Here we will be concise, open, and fairly staccato. First, the basic fact is that there is no objective, independent evidence for any of these four compositions (or for any variant of them) anywhere outside the pages of our existing Hebrew Bible. If the criterion of “no outside evidence” damns the existence of such as Abraham, Moses, or Solomon and company, then it equally damns the existence of these (so far) imaginary works.(Kitchen 492)

Also, there is discussion about biblical-maximalism vs. biblical-minimalism.  The position of maximalism is that the Bible is to be taken as a historical source unless proven otherwise, and furthermore that absence of evidence is not evidence of absence. In minimalism, all of the stories about the biblical patriarchs are fictional, and the patriarchs mere legendary eponyms to describe later historical realities.(“Historicity of the Bible” 1)

Though external evidence for Abraham has not yet been discovered, there is internal evidence for Abraham.

From the viewpoint of modern historiography, internal evidence within the Pentateuch supports the narrator’s inferred claim to represent what really happened. The religious practices of the patriarchs both remarkably agree and at the same time considerably disagree with the religious practices Moses commands. For example, … contrary to the Mosaic law and without the narrator’s censure, Jacob erects a stone pillar (maṣṣēḇâ, Gen. 28:18–22), Abraham marries his half-sister (Gen. 20:12), and Jacob simultaneously marries sisters (Gen. 29:15–30; cf. Deut. 16:21–22; Lev. 18:9, 18, respectively). Were the stories faked, one would expect the author of the Pentateuch to ground his law in the created order or in ancient traditions and, at the least, not cite data that could possibly undermine his teaching. These religious traditions are ancient, having been neither tampered with nor contrived.(Waltke and Fredricks 29–30)

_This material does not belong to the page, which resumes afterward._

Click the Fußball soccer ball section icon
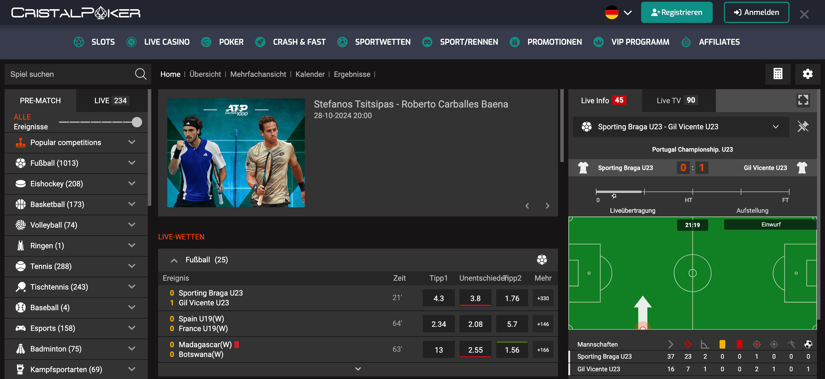coord(542,260)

Combining known external societal practices with the internal Bible data, Kitchen considers Abraham to have lived sometime between 1900 B.C. and 1600 B.C.(Kitchen 359).  Kaiser considers Abraham to be living around 2000 B.C. (Kaiser, Jr 96).   Provan, Long, and Longman aptly write:

“The claim to be a critical thinker is easy to make; the reality that lurks beneath it has all too often proved to be only a mixture of blind faith in relation to the writer’s own intellectual tradition and arbitrary, selective skepticism in relation to everything else.”(Provan, Long, and Longman III 50)






 WORKS CITED


Ankerberg, John. “Exploding the J.E.D.P. Theory - The Documentary Hypothesis.” John Ankerberg Show. N.p., 6 Sept. 2013. Web. 1 Mar. 2017.

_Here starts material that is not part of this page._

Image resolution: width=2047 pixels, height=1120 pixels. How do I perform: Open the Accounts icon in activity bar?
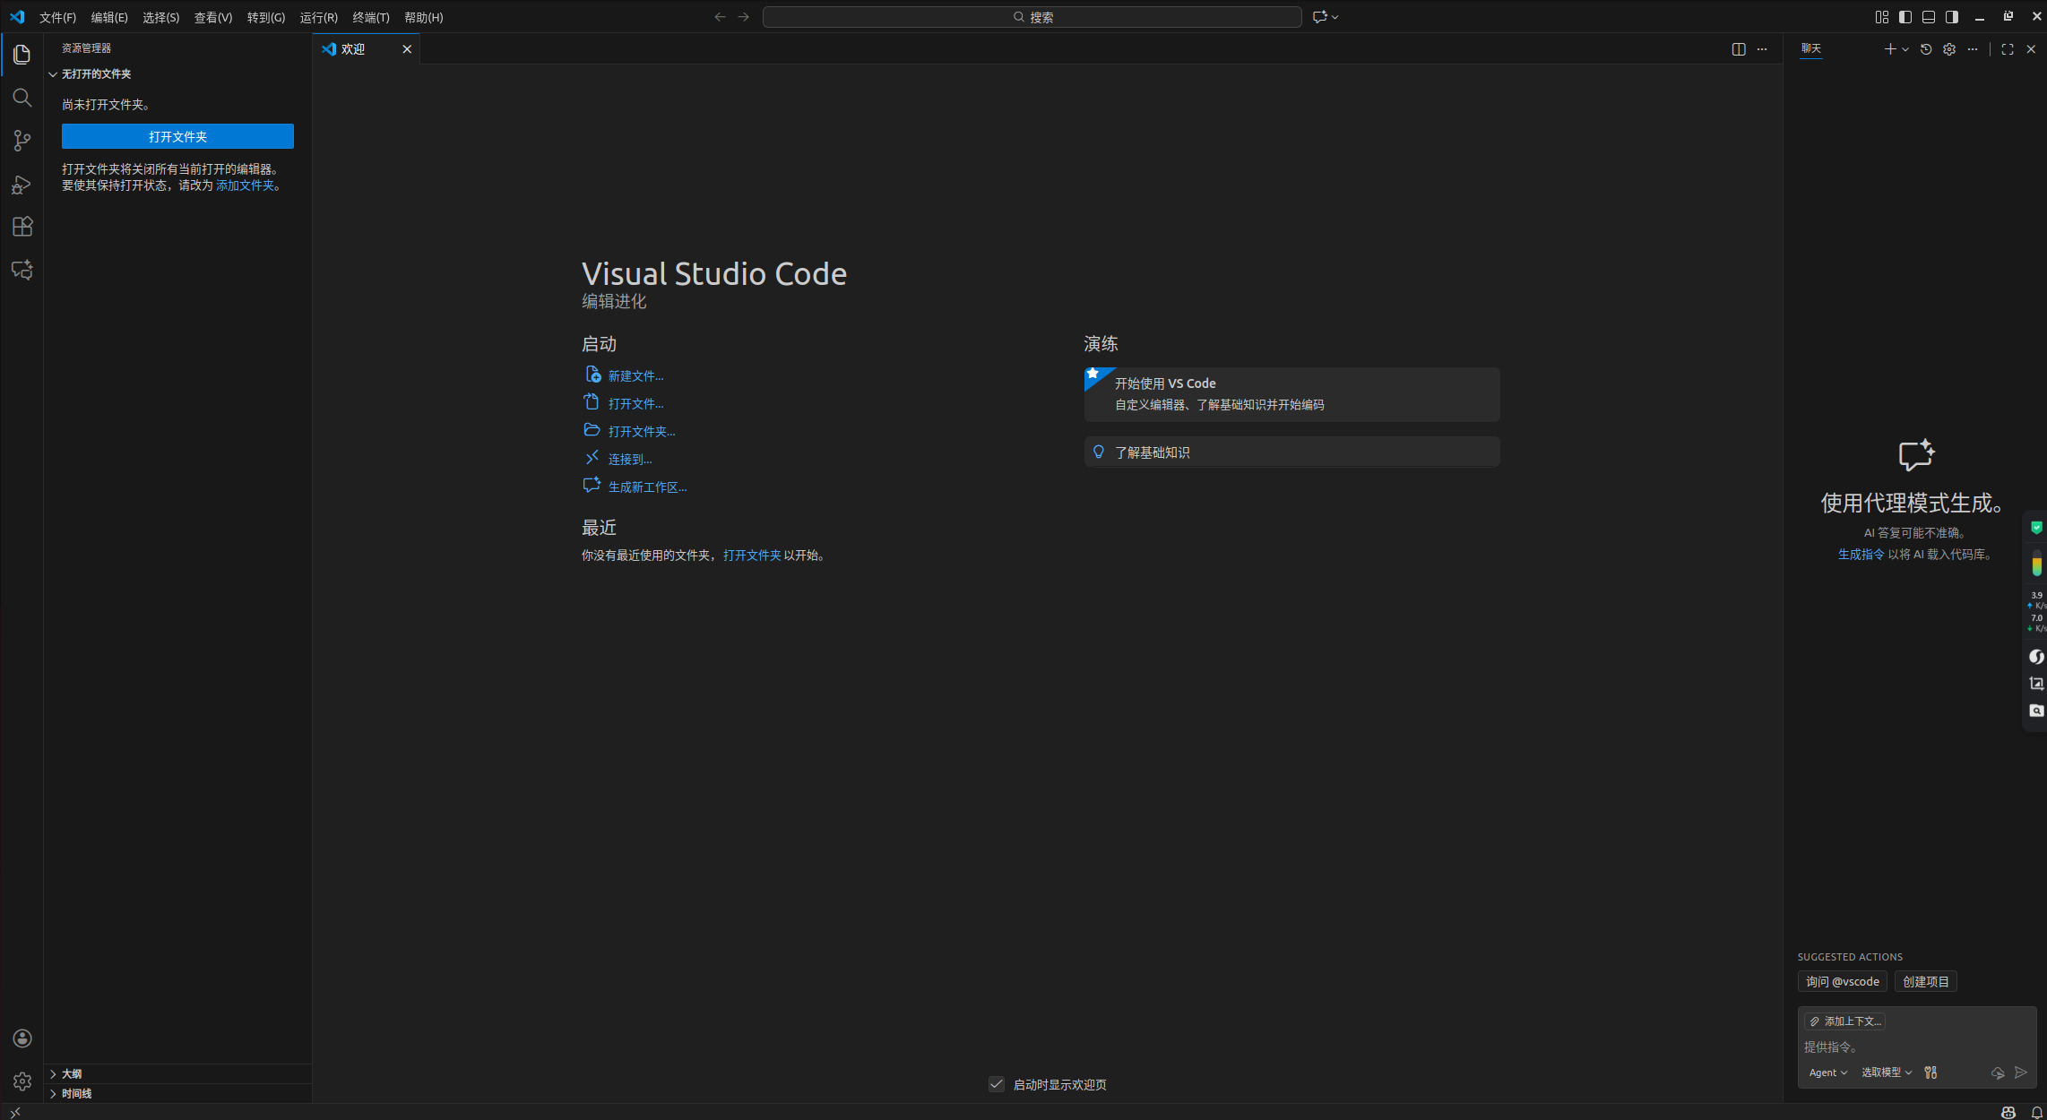(x=22, y=1038)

Deines, Roland. Acts of God in History - Studies Towards Recovering a Theological Historiography. Ed. Christoph Ochs and Peter Watts. Tubingen, Germany: Mohr Siebeck, 2013. Print.

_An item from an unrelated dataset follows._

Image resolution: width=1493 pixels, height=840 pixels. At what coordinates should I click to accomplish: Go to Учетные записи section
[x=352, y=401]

“Historicity of the Bible.” Wikipedia 1 Mar. 2017. Wikipedia. Web. 1 Mar. 2017.

Kaiser, Jr, Walter C. The Old Testament Documents: Are They Reliable & Relevant? 2001st ed. Downers Grove, Ill: IVP Academic, 2001. Print.

Kitchen, K. A. On the Reliability of the Old Testament. annotated edition edition. Grand Rapids, Mich.; Cambridge: Eerdmans, 2006. Print.

Provan, Iain, V. Philips Long, and Tremper Longman III. A Biblical History of Israel. Louisville, Ky: Westminster John Knox Press, 2003. Print.

Sailhamer, John H. The Meaning of the Pentateuch: Revelation, Composition and Interpretation. Downers Grove, Ill: IVP Academic, 2009. Print.

Waltke, Bruce K., and Cathi J. Fredricks. Genesis: A Commentary. 1st edition. Grand Rapids, Mich: Zondervan, 2001. Print.